[llvm] [AMDGPU] Implement IR expansion for frem instruction (PR #130988)

Mon Apr 21 06:05:06 PDT 2025

================
@@ -37,6 +49,340 @@ static cl::opt<unsigned>
                         cl::desc("fp convert instructions on integers with "
                                  "more than <N> bits are expanded."));
 
+namespace {
+/// This class implements a precise expansion of the frem instruction.
+/// The generated code is based on the fmod implementation in the AMD device
+/// libs.
+class FRemExpander {
+  /// The IRBuilder to use for the expansion.
+  IRBuilder<> &B;
+
+  /// Floating point type of the return value and the arguments of the FRem
+  /// instructions that should be expanded.
+  Type *FremTy;
+
+  /// Floating point type to use for the computation.  This may be
+  /// wider than the \p FremTy.
+  Type *ComputeFpTy;
+
+  /// Integer type used to hold the exponents returned by frexp.
+  Type *ExTy;
+
+  /// How many bits of the quotient to compute per iteration of the
+  /// algorithm, stored as a value of type \p ExTy.
+  Value *Bits;
+
+  /// Constant 1 of type \p ExTy.
+  Value *One;
+
+public:
+  static std::optional<FRemExpander> create(IRBuilder<> &B, Type *Ty) {
+    // TODO The expansion should work for other types as well, but
+    // this would require additional testing.
+    if (!Ty->isIEEELikeFPTy() || Ty->isBFloatTy() || Ty->isFP128Ty())

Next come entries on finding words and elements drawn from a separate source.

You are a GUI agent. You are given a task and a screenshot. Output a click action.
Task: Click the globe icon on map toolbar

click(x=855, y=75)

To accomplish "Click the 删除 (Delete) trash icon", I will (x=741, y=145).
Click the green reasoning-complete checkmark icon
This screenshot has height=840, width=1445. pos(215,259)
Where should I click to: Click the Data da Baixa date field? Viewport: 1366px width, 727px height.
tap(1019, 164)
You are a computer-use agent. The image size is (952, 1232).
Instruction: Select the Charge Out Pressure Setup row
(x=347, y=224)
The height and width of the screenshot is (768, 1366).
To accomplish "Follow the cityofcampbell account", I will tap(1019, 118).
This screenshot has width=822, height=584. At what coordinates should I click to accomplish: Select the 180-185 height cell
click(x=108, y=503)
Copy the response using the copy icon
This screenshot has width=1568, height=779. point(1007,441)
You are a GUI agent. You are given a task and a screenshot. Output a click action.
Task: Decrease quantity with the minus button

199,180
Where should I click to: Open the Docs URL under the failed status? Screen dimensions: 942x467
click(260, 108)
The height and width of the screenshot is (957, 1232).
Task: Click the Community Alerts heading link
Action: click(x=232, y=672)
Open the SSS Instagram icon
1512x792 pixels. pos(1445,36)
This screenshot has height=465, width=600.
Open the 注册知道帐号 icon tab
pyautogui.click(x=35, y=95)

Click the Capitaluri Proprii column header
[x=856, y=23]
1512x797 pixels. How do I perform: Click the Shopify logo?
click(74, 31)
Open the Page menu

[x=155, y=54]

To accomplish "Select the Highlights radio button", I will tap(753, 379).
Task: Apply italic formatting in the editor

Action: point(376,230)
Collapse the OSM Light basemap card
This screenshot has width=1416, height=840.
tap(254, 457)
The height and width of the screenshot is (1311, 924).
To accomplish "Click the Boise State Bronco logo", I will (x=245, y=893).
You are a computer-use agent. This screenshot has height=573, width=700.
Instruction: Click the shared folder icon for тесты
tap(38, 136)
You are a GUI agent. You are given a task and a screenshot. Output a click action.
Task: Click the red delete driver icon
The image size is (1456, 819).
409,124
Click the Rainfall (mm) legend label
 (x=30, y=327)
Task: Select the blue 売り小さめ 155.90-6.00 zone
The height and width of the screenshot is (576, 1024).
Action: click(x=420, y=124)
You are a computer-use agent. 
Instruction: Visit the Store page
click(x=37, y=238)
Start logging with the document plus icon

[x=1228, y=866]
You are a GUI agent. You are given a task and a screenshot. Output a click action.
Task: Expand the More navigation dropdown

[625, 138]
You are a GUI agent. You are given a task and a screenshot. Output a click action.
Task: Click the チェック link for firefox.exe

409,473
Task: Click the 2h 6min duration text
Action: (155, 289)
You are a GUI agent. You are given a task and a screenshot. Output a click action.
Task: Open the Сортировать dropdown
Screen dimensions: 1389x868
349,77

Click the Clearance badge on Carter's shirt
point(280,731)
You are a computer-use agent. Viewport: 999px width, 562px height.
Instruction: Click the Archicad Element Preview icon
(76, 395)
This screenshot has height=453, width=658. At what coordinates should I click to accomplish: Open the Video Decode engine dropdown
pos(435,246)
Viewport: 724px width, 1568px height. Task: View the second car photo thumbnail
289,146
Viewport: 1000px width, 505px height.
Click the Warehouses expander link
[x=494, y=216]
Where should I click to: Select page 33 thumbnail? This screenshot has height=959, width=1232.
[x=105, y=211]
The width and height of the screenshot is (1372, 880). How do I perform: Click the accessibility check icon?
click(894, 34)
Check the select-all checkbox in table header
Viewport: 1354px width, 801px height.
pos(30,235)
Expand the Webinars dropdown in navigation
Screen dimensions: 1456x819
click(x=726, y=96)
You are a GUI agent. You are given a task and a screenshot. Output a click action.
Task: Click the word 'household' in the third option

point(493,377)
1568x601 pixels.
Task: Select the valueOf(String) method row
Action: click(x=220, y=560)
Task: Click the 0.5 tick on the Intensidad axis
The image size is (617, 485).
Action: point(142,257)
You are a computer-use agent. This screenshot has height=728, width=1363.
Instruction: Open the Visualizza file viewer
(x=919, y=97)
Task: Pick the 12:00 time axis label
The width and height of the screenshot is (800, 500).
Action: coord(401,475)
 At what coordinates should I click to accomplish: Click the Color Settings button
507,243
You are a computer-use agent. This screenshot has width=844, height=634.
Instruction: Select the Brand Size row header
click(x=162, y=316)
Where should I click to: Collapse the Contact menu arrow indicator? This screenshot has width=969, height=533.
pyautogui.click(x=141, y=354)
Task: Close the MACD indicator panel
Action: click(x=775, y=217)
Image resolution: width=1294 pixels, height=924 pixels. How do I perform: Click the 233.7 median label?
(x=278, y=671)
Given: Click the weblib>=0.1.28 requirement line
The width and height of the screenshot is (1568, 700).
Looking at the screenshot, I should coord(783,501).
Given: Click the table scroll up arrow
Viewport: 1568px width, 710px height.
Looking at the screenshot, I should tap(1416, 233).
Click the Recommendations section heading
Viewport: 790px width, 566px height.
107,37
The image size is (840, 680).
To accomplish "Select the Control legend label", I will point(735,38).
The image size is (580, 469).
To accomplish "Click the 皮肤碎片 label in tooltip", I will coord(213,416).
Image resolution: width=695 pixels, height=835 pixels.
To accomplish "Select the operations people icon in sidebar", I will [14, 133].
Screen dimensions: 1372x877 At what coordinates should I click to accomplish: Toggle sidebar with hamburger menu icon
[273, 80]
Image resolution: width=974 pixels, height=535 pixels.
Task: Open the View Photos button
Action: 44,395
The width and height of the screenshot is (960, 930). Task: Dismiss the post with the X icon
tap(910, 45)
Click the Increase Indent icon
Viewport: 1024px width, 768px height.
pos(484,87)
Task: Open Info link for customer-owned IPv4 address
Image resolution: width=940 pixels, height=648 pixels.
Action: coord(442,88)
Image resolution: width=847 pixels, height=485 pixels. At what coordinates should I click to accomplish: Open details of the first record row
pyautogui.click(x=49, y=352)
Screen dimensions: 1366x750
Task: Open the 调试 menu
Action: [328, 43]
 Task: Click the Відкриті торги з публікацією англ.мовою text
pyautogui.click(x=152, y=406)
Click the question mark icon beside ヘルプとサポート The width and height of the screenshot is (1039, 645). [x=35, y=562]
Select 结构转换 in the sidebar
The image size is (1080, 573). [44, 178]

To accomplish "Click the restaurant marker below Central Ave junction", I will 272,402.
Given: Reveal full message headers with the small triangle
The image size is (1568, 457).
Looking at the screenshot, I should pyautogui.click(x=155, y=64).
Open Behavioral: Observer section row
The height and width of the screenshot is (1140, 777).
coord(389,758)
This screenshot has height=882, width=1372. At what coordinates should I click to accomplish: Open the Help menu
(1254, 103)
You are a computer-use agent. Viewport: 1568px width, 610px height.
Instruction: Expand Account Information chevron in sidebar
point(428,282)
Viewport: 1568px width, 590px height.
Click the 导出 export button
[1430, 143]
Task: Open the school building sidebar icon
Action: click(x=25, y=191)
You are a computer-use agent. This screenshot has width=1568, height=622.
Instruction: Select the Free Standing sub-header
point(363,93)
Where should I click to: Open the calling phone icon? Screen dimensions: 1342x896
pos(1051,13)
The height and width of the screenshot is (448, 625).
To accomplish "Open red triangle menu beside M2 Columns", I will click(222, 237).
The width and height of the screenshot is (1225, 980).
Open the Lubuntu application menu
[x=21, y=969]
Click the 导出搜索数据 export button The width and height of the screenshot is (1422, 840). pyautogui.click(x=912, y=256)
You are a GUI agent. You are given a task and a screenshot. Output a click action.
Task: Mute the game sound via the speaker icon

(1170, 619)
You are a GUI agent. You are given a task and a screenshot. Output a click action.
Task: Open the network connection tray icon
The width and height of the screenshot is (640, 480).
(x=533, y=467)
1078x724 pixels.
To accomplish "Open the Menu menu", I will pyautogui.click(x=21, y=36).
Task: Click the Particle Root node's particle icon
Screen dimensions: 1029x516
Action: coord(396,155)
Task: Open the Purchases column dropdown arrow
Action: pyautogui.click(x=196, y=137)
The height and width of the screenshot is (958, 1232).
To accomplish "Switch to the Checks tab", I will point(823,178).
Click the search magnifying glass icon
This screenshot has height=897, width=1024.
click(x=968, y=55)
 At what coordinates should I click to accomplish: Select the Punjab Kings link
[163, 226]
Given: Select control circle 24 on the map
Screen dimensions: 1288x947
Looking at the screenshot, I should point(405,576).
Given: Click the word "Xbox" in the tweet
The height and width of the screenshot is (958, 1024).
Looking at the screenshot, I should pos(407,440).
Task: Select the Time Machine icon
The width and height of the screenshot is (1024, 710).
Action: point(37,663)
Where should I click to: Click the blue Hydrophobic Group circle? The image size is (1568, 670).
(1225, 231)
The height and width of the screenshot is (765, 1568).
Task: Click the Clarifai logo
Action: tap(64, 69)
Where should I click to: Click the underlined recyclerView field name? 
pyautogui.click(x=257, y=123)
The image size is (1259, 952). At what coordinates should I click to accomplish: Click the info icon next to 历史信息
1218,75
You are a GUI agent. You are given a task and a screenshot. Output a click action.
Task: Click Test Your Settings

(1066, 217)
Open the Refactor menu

+      return std::nullopt;
+
+    // The type to use for the computation of the remainder. This may be
+    // wider than the input/result type which affects the ...
+    Type *ComputeTy = Ty;
+    // ... maximum number of iterations of the remainder computation loop
+    // to use. This value is for the case in which the computation
+    // uses the same input/result type.
+    unsigned MaxIter = 2;
+
+    if (Ty->is16bitFPTy()) {
+      // Use the wider type and less iterations.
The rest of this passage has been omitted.